La der de cet ancien de Ligue 2 !

17/05/2018 à 10:30

Florian Ait Ali retirera ses derniers gants ce week-end

Une carrière magnifique

Une chose est sûr, ce portier a connu de nombreuses aventures dans sa carrière de footballeur. Natif de Toulouse, il a fait ses premières gammes en Seniors avec les Chamois Niortais avant de passer la majeure partie de sa carrière sous les couleurs de l’US Colomiers pour finir à l’US Pibrac. Ligue 2, National, CFA (N2), CFA 2 (N3) et même R1, R2 et R3. Il a connu du haut niveau, comme des championnats plus modestes. Mais à chaque fois il se sera démarqué comme un dernier rempart important pour ses coéquipiers. En parlant des coéquipiers, sa carrières faste lui aura permis de croiser des jolies noms du foot français comme Christophe Jallet. Raccrochant les gants ce week-end, il réalisera donc un dernier déplacement sur la pelouse de la réserve d’Auch, pour peut-être décrocher un titre de champion de R2 et finir en beauté !

 

Ses meilleurs souvenirs

Dans quel ressenti quittez-vous votre poste à l’US Pibrac ?

La première année, je m’étais engagé pleinement. Là le boulot prend de plus en plus de place, du coup j’avais déjà ralenti l’année dernière. Cette saison, j’ai partagé les gants avec Gaëtan, et je lui laisse la place toute chaude elle est prête. J’ai eu la chance d’évoluer très haut National, même Ligue 2. C’est des niveaux que la plupart ne connaissent pas. C’est une récompense pour des joueurs comme Gaëtan (Croix, sa doublure actuellement), comme d’autres qui n’ont jamais joué plus haut que la R2 de pouvoir profiter parce que les stades sont mieux comme le niveau. Il y a plus de monde, et ils auront largement le temps d’y goûter.

 

Le bon esprit que vous avez à Pibrac, vous l’avez revu ailleurs ?
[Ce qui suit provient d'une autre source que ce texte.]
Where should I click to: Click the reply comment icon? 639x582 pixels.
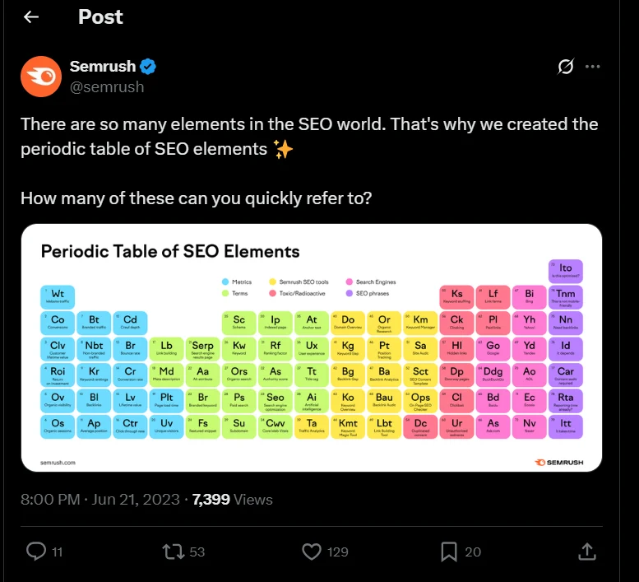[x=36, y=551]
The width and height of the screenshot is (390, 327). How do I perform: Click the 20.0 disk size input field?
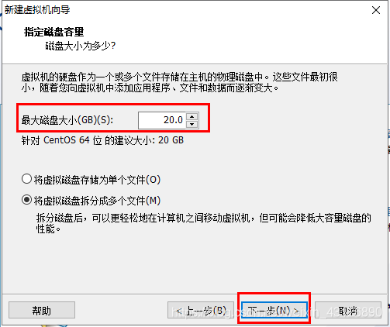162,120
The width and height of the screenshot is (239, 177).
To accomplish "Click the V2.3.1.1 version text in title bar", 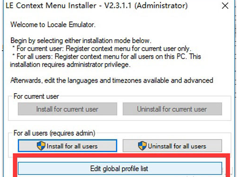I will pyautogui.click(x=118, y=6).
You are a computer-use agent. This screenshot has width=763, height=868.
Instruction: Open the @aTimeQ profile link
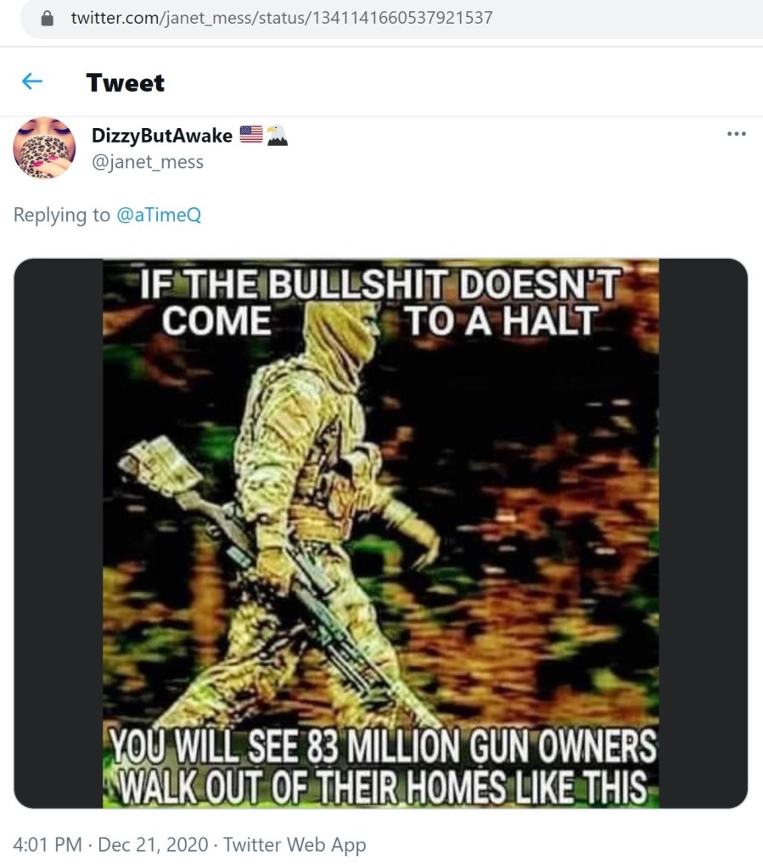(159, 215)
Après j’ai connu des groupes avec Colomiers, quand on est monté de CFA en National, où il avait le même état d’esprit. Après c’était un niveau plus haut, donc il y avait un aspect financier qui entrait en jeu aussi. Mais je le compare vraiment à ce groupe de Colomiers où c’était une bande de potes, on restait après les matchs, on allait chez les uns, chez les autres. On était vraiment soudé. C’est deux groupes qui me semblent assez similaires. Il n’y a pas de secret, c’est une aventure humaine et les résultats en sont la conséquence. Ce n’est pas l’inverse. L’année dernière quand on s’est maintenu en R2, il y avait déjà la même ambiance. Ce ne sont pas les résultats qui ont amené cette bonne ambiance.